Christopher "MINK" Wingfield Morrison  is a British American film director, writer, producer and comic book novelist.

Early life
Christopher "mink" Wingfield Morrison was born in London and relocated with his parents to Los Angeles, California. Christopher attended photography college in Santa Barbara.
His graduate film about a master Los Angeles luthier placed regionally in the Student Academy Awards.

Career
Morrison's first job was as a production assistant for Walt Disney Studios, and then he earned entry-level camera department positions. He then moved to the camera division of Sony Pictures Imageworks. In the summer of 1997 he self financed wrote, produced and directed the feature film Bus, shot entirely in a Santa Monica City Bus in west Los Angeles. The film won gold at the Houston Film Festival. In 1998 he started work in the commercial/music video business working with acts like Madonna, Michael Jackson, Busta Rhymes, TLC, No Doubt, Jay-Z, Jennifer Lopez, Puffy, Nas, Beyonce, A Tribe called Quest, Will Smith as well as commercials for Coca-Cola, Gap, Nike, Reebok and many more.
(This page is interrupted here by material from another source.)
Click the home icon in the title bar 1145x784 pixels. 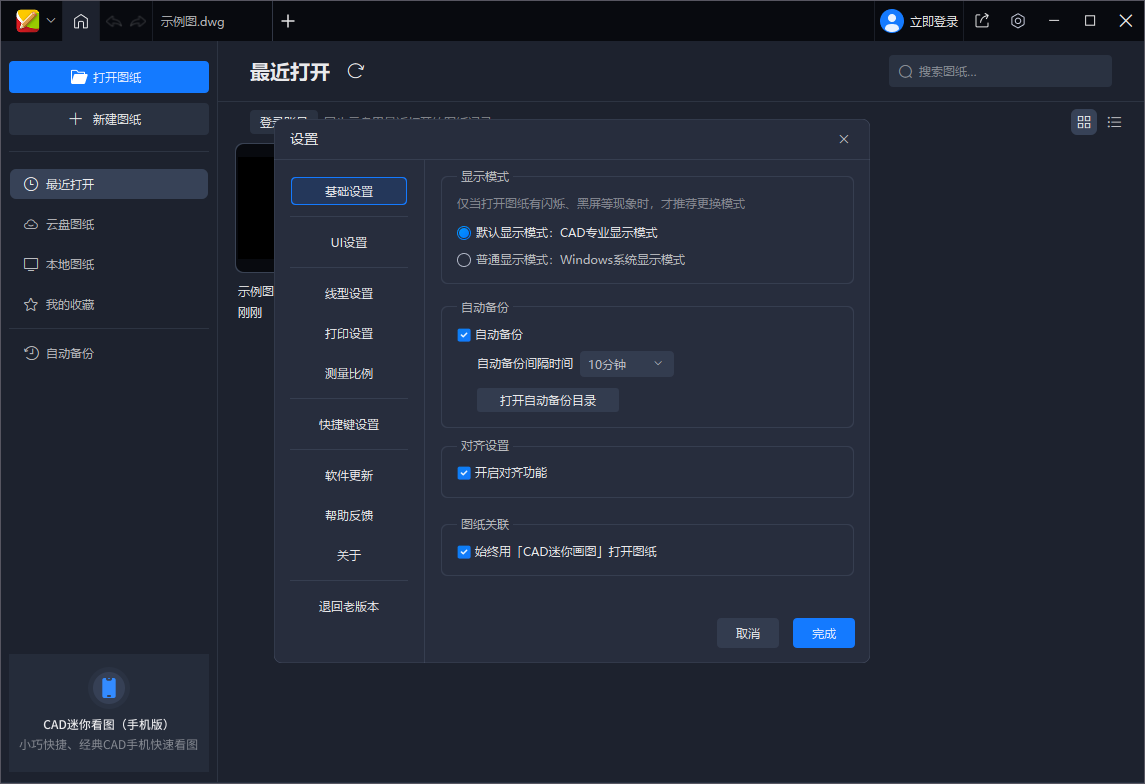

This visual work led to him directing music videos for Snoop Dogg, Master P, Raphael Saadiq, Daniel Bedingfield, Lucy Pearl, South Central Cartel and Slum Village, along with Veruca Salt, Face to Face, Dead Poetic and Sheryl Crow . In 2000 he was added to the director roster at Bille Woodruff's production company Geneva Films. In 2002, Quentin Tarantino's and Lawrence Bender's A Band Apart films added him to their director roster after seeing his work.
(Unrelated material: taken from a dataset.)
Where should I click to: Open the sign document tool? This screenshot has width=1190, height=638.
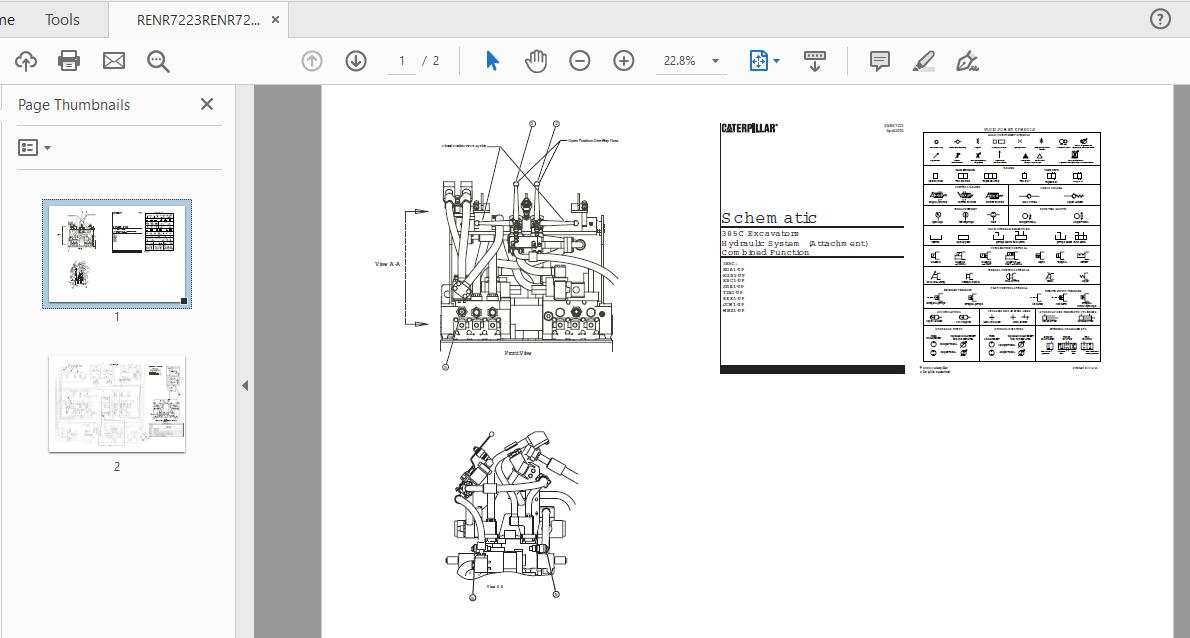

Morrison then directed the Lionsgate action comedy Full Clip in 2003 which was released in 2006. In 2005 he directed the Sony Pictures adventure thriller Into the Sun in Tokyo and Bangkok. In 2007-2008 he was attached and developed the remake of Mortal Kombat with Larry Kasanoff producing through Threshold Entertainment and New Line Cinema . Do to film rights issues the movie never happened. In 2009 Morrison wrote and developed a feature version of Tecmo Ninja Gaiden with a prominent US / German production company..

Morrison also has written a number of creator-owned graphic novels for Image Comics, IDW Comics and Dark Horse Comics, including Dust , Dust Wars, 13 Chambers. & Shinjuku with artist Yoshitaka Amano.

In 2009, he started Twistory Entertainment Studios, a company based on his vision of new creative storytelling. Twistory Studios from 2009-2014 developed and released multiple mobile video games, a fusion art magazine and a comic book that was developed into a video game driven game show. Belle's War (the TV/game show) an original concept by Morrison started airing alongside episodes of Fox Sport's 1 World Poker Tour in the fall of 2014. In early 2015 he left Twistory Studios as the company under new leadership was renamed and completely changed the core creative to create and distribute STEM based Educational toys and web cartoons for young children.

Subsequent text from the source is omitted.